© François Goudier

La Psychanalyse intégrative se situe à l’articulation des psychanalyses et des psychothérapies existentielles et relationnelles.

Elle se fonde sur une épistémologie de la complexité de l’être humain décrite par Max Pagès qui définit le sujet comme un système de systèmes : corporel, émotionnel, langagier et socio-familial. Elle adopte le modèle du psychisme élaboré par Freud et enrichi par ses successeurs ainsi que les par les apports de Wilhelm Reich.

Elle instaure un dialogue et un rapprochement entre les différentes démarches et privilégie les articulations théoriques et les stratégies thérapeutiques multiples.

La Psychanalyse intégrative répond à la nécessité de tenir compte de l’évolution des troubles, en relation avec les transformations des diverses sociétés contemporaines où ce qu’on appelle les « personnalités limites » (borderline) sont en constante augmentation.

Conscient de ces évolutions, le psychanalyste intégratif combine différents paradigmes herméneutiques pour décoder la part des facteurs psycho-affectifs, des réalités sociologiques, somatiques dans la construction et reconstruction des sujets, et articuler des dispositifs thérapeutiques appropriés (individuel et/ou groupal).

Les trois principes de la Psychanalyse intégrative sont :

  • la reconnaissance et la prise en compte de l’inconscient,
  • la relation dans le transfert
  • la modification de la technique et du cadre selon les problématiques du patient, sa régression et le moment de la cure.

La dimension relationnelle et thérapeutique s’expérimente et se déploie dans le transfert. Philippe Grauer et Yves Lefebvre soulignent que « c’est l’analyse de cette relation transférentielle non plus refoulée mais déplacée donc perceptible, qui pourra alors permettre de rencontrer enfin les véritables pulsions d’origine, non pas intellectuellement mais réactualisées et expérimentées dans le vécu relationnel de la séance ». Elle se déploie aussi dans le processus de la régression (topique, temporelle, formelle, émotionnelle).

Dans la lignée de Ferenczi, Balint, Winnicott, le fondateur de la Psychanalyse intégrative Jean-Michel Fourcade a donné toute son importance dans le processus thérapeutique à la régression et à ses aspects non verbaux (par exemple corporels) et préverbaux (régression à un stade pré-langagier du développement psychique).
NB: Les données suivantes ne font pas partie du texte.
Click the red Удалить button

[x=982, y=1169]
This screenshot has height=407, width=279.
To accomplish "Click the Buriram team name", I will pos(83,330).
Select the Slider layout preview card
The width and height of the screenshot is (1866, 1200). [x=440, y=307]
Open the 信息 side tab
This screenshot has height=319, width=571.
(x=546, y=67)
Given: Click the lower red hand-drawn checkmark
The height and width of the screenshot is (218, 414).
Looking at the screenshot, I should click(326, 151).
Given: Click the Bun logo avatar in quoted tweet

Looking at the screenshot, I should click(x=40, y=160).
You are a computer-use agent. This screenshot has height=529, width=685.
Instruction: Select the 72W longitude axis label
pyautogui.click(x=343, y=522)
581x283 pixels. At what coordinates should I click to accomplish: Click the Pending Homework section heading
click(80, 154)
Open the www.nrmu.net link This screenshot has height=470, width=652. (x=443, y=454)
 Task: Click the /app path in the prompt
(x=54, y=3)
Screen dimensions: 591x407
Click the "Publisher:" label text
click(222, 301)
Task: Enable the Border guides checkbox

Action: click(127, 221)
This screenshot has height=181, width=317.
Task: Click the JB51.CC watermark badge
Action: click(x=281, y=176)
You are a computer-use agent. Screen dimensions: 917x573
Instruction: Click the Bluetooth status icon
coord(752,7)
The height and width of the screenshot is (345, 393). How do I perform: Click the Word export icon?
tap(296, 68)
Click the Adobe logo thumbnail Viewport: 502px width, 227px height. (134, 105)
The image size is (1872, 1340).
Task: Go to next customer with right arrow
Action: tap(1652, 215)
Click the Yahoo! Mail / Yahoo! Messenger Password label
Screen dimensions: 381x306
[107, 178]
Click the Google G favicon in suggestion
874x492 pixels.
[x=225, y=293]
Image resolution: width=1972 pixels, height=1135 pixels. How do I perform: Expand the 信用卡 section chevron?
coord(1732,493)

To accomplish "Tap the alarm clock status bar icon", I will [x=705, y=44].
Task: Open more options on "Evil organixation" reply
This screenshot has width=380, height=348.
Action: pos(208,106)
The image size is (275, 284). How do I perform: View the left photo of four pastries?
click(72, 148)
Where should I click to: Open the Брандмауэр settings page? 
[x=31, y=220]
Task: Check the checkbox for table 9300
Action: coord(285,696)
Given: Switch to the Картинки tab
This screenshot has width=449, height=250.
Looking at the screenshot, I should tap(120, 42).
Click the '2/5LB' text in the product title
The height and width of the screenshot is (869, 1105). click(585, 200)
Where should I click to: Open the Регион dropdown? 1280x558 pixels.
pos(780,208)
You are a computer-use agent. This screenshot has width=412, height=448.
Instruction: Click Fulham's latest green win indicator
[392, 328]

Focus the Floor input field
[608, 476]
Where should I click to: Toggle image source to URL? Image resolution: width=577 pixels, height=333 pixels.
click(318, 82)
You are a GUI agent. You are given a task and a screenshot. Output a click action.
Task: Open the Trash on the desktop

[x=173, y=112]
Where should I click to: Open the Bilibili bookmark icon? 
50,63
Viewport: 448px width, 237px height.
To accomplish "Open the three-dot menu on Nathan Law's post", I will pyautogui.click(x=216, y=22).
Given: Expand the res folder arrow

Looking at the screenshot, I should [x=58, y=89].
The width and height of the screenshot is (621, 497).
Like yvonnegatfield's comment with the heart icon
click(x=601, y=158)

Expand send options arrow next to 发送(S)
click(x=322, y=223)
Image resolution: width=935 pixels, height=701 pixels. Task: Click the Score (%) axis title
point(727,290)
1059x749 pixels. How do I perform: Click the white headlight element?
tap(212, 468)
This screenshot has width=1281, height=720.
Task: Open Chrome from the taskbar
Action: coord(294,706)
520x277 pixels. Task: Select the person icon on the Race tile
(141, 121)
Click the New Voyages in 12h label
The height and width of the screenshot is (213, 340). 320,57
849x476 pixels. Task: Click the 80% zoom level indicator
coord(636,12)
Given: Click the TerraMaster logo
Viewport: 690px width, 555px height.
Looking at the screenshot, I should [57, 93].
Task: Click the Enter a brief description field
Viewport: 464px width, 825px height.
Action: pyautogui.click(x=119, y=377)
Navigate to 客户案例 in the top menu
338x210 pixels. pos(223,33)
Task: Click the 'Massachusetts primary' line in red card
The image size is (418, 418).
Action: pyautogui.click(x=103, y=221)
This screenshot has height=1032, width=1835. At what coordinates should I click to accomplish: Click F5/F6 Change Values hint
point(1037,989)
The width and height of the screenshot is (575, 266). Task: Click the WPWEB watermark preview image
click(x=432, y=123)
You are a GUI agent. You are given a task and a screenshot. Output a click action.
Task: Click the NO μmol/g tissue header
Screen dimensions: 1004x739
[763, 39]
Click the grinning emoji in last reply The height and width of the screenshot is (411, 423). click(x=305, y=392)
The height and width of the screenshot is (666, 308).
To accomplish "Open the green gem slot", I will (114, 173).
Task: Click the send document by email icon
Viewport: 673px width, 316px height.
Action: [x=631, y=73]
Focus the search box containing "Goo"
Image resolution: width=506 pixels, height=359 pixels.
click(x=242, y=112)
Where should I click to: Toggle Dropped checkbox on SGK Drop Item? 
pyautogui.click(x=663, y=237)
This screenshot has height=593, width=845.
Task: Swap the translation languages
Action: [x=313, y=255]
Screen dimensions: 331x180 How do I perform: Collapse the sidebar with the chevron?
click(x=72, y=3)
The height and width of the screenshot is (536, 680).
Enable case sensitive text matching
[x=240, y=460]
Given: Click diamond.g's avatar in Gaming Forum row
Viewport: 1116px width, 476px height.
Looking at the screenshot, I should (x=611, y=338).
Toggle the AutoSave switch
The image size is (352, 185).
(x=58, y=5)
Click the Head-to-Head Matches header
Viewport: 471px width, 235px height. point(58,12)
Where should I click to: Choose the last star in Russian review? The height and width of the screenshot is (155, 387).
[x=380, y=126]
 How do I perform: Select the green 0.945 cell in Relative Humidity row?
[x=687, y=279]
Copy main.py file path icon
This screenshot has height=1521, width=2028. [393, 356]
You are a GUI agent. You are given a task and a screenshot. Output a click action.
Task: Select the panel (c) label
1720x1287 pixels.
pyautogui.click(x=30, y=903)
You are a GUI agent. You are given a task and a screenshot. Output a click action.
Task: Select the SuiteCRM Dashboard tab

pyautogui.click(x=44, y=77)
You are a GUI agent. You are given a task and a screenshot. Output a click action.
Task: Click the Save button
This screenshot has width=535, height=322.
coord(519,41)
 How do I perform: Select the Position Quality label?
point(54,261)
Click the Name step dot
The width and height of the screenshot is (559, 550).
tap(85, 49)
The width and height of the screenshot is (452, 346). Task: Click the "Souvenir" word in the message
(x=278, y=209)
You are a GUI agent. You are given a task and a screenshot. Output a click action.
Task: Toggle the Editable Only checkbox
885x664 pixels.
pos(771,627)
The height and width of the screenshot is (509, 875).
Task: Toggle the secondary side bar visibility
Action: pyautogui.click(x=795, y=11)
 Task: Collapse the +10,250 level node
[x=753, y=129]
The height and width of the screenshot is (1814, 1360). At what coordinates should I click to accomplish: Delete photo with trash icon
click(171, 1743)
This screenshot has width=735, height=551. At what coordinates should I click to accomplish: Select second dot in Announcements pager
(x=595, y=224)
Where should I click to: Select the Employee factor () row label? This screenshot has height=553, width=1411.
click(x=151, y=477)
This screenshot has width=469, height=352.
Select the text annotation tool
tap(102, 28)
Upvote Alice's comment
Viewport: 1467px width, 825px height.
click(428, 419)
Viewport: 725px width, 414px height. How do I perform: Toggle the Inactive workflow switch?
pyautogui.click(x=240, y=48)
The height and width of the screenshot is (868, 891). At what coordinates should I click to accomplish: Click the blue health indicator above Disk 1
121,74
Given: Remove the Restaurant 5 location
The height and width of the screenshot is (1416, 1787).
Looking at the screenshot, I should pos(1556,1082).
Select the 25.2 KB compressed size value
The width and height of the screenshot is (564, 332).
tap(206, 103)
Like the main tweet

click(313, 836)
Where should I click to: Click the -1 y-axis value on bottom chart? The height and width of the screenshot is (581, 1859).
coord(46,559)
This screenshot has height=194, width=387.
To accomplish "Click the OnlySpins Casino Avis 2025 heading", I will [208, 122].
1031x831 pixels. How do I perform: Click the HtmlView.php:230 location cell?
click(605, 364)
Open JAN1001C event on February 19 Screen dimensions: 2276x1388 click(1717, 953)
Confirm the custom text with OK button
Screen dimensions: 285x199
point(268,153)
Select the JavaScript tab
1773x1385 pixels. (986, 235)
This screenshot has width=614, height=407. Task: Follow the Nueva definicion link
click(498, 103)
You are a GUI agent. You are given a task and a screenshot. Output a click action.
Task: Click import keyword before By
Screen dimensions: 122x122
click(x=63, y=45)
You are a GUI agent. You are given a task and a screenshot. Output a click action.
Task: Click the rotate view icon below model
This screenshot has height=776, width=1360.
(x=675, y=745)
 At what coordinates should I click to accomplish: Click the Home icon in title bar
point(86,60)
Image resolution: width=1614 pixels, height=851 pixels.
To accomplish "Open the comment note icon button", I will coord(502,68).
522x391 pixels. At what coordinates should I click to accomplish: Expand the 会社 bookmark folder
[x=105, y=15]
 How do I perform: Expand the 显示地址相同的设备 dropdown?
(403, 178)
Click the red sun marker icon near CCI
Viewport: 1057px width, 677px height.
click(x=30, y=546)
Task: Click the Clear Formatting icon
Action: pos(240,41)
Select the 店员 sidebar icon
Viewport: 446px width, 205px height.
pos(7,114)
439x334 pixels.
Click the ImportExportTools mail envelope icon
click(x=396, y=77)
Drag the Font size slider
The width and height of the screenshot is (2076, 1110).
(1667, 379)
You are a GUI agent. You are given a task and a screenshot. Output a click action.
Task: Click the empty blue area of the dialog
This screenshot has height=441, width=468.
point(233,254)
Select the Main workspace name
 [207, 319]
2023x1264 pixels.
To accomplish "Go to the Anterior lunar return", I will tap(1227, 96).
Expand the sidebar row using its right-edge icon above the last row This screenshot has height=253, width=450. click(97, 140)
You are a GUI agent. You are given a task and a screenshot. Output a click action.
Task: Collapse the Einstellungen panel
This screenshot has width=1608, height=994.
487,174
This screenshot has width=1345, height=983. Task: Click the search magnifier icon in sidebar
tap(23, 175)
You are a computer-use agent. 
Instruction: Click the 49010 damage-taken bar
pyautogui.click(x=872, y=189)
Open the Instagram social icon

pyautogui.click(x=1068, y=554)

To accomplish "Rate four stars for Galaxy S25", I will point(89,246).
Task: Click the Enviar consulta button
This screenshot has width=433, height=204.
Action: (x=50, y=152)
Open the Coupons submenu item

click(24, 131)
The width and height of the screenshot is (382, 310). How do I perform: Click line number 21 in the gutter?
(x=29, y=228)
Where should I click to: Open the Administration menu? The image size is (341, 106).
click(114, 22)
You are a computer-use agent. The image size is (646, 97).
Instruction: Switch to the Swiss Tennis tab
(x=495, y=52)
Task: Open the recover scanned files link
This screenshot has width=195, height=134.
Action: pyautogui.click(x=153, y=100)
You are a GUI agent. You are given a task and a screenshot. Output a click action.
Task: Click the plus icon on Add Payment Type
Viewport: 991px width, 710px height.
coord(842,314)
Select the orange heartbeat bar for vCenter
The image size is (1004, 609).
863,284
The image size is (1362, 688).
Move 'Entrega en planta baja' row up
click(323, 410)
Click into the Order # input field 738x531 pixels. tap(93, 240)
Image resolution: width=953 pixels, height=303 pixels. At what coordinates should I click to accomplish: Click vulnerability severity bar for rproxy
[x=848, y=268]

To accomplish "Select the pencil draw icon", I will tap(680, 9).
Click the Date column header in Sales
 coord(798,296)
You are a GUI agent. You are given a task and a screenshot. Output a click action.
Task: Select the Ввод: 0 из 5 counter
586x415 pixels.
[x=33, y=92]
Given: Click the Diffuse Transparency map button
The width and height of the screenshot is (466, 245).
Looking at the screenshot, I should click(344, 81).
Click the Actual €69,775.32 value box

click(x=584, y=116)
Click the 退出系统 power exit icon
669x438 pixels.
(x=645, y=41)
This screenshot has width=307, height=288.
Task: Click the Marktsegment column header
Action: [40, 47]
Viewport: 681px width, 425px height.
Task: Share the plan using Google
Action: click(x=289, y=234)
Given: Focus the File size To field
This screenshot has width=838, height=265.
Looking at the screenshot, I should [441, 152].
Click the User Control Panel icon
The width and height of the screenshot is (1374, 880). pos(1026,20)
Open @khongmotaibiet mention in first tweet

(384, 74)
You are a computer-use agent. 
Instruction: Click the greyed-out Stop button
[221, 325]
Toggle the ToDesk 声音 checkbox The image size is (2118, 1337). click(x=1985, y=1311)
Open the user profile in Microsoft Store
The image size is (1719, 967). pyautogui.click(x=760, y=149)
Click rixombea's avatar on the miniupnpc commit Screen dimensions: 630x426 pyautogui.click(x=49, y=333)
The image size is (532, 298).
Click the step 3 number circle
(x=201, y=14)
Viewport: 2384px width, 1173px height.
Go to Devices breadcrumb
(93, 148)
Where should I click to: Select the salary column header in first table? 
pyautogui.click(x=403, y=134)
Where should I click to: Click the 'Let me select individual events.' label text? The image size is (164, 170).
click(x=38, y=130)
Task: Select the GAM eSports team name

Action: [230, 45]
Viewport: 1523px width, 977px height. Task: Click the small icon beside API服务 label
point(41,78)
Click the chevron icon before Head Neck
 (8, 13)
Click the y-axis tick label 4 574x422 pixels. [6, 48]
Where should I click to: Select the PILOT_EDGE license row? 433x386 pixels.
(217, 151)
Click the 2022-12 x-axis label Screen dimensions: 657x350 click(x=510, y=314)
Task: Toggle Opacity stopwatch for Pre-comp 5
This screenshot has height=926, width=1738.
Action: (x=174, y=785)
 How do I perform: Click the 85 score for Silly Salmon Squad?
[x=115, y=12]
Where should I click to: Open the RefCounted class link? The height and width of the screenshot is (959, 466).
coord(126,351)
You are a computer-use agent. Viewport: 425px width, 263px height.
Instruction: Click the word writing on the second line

Fourcade insiste sur la nécessité d’un travail d’intégration et de maternage corporel et émotionnel d’autant plus nécessaire que les régressions ramènent le patient à des stades archaïques de son développement somato-psychique.

Des aménagements du cadre sont alors nécessaires : interprétation dans le transfert et non pas seulement du transfert, recours avisé à des exercices psycho‑corporels visant à la décharge émotionnelle et à la décontraction des tensions somatiques, fréquence et durée des séances. Le moteur n’est plus la frustration comme dans la psychanalyse classique mais la gratification réelle et symbolique.

Dans la pratique…

Dans la pratique, on peut passer de la neutralité bienveillante avec une écoute « flottante » à la levée temporaire de la règle d’abstinence* pour répondre aux besoins primaires du patient, comme une « mère suffisamment bonne » (Winnicott) le ferait. « C’est une relation où prédomine la mutualité et non la réciprocité qui, elle, caractérise la symbiose » comme l’énonce Fourcade. La prise en compte du contre-transfert – ce qui présuppose que le praticien s’est livré à un travail approfondi sur lui-même – permet d’intervenir en réponse ou en résonance avec le transfert du patient et d’avoir recours à la technique active (Winnicott, Searles, Mahler) en réponse aux besoins du patient.

Le travail du psychanalyste intégratif peut ainsi passer, selon le moment de la cure et la régression du patient, de l’interprétation du transfert à la réparation du lien primaire défaillant à l’origine de la souffrance du patient. Dans ce processus thérapeutique alliant régression et progression, le patient devient le sujet de sa propre histoire.

* Règle de la pratique analytique selon laquelle la cure doit être menée de telle façon que le patient trouve le moins possible de satisfactions substitutives à ses symptômes. Il implique pour l’analyste le précepte de se refuser à satisfaire les demandes du patient et à remplir effectivement les rôles que celui-ci tend à lui imposer. La règle d’abstinence peut, en certains cas et en certains moments de la cure, se spécifier dans des consignes concernant des comportements répétitifs du sujet qui entravent le travail de remémoration et d’élaboration.